You see, I had sex with a boy when I was in Sixth Year and it was one of the most awful experiences of my life. I can't tell you how much I was disgusted by the whole experience and I swore off sex for the rest of my life. I even considered becoming a nun.
Now when I am with my boyfriend he has often tried to start something sexual and I have always put him off. I think he thinks that I am so pure that I refuse to have sex until we get married. He doesn't know how terrified I am.
Can anybody help me? I don't want him to know but it is getting really serious now.
It is such a pity that your first experience of sex was so bad. I'm assuming that he was around the same age as you were and it was, most likely, one of his first experiences also.
In their rush to 'do it', young people often do not take the time to first get to know each other's bodies and responses, which can result in very negative early thoughts regarding sex. It can be a little frightening for a young girl to actually have intercourse when she may not even have seen a naked man – let alone an erection – prior to that. Indeed, it can be quite uncomfortable the first time she does it, no matter how well prepared the girl is.
However, in spite of all this, girls and guys usually go on to experiment further, gain confidence in the process and really get to like sex, but this did not happen with you. You shut down altogether rather than repeat the initial bad experience, and I can fully understand this happening.
But now you are in a serious relationship and your boyfriend is talking about getting married, so he really deserves to know what has happened to you in order to be of help.
In any case, you can't continue to put him off, as he is only human and will want to express his love for you. But this doesn't mean that you will have to have full sex straight away.
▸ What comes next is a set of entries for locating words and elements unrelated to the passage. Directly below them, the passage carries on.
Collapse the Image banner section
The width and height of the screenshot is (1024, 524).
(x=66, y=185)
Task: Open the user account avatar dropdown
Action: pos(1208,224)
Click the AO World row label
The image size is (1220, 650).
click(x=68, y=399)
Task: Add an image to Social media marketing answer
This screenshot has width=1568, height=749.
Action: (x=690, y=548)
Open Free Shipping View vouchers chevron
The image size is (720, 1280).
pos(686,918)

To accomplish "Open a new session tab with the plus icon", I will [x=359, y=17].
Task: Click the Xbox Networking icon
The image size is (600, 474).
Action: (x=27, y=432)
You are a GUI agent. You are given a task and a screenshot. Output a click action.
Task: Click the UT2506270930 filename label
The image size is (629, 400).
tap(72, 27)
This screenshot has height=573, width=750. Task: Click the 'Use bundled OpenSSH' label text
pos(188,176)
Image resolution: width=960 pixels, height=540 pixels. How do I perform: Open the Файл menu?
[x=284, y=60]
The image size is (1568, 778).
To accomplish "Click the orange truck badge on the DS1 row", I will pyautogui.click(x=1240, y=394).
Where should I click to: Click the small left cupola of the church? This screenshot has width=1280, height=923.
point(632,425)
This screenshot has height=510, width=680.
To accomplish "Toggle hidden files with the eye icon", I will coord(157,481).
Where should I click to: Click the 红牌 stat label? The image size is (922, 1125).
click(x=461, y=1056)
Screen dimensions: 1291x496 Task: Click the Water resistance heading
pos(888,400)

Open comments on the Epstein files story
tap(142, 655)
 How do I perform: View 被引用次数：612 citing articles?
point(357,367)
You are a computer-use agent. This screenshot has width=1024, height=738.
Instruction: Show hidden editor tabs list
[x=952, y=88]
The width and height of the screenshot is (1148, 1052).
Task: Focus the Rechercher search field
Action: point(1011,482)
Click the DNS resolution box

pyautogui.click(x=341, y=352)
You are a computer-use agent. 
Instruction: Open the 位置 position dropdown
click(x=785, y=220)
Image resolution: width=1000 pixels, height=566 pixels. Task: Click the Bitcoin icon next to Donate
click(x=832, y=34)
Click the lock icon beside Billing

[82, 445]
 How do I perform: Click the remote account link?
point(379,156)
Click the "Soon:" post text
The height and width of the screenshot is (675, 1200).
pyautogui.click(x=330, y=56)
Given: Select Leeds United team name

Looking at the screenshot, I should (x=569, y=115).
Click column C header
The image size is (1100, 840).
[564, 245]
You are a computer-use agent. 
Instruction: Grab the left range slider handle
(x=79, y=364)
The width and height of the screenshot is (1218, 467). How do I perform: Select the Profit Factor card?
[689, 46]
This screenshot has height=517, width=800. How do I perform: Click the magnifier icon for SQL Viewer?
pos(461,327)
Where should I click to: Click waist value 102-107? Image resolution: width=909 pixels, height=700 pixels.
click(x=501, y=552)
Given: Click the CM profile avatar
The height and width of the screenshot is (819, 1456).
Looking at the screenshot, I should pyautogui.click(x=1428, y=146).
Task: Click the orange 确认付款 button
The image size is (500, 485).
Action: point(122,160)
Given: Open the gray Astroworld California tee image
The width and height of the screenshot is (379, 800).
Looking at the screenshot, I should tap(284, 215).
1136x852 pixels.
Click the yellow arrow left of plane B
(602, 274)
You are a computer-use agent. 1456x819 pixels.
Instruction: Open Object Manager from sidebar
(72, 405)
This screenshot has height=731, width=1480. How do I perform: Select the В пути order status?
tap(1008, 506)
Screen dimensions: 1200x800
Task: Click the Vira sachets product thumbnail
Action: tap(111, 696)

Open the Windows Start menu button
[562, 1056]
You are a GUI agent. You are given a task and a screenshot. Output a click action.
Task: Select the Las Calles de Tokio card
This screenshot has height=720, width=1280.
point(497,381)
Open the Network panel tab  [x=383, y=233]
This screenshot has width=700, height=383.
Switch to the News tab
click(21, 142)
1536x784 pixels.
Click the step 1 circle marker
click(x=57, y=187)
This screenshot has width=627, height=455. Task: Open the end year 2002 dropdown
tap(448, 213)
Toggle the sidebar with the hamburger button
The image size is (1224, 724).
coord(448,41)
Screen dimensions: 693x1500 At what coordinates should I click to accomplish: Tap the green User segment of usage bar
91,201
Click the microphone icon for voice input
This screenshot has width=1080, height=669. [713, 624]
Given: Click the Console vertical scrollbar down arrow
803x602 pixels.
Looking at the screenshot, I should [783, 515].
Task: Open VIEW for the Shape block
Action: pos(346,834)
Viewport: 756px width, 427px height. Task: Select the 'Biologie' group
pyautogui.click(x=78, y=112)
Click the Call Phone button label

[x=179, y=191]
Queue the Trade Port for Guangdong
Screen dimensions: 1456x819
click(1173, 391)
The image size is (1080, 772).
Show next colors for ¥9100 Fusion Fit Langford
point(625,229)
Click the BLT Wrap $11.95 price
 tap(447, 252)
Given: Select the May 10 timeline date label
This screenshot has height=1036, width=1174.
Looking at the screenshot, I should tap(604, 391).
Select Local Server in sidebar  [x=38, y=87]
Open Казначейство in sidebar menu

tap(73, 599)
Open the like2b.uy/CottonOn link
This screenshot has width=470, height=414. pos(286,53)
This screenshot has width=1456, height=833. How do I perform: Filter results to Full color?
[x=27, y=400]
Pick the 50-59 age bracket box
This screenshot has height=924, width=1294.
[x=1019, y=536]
After you have told him of your unfortunate experience you should suggest that you start in small steps, just by kissing and gently stroking.
Get him to promise that things will go at your pace and then relax and enjoy the sensations that simple kissing will give you when you are not scared.
Gradually, you can progress to more intimate things and you will learn that sex is not the horrible disgusting thing that you think it is, but rather a pleasure that is very much increased by being in love with the person with whom you are having it.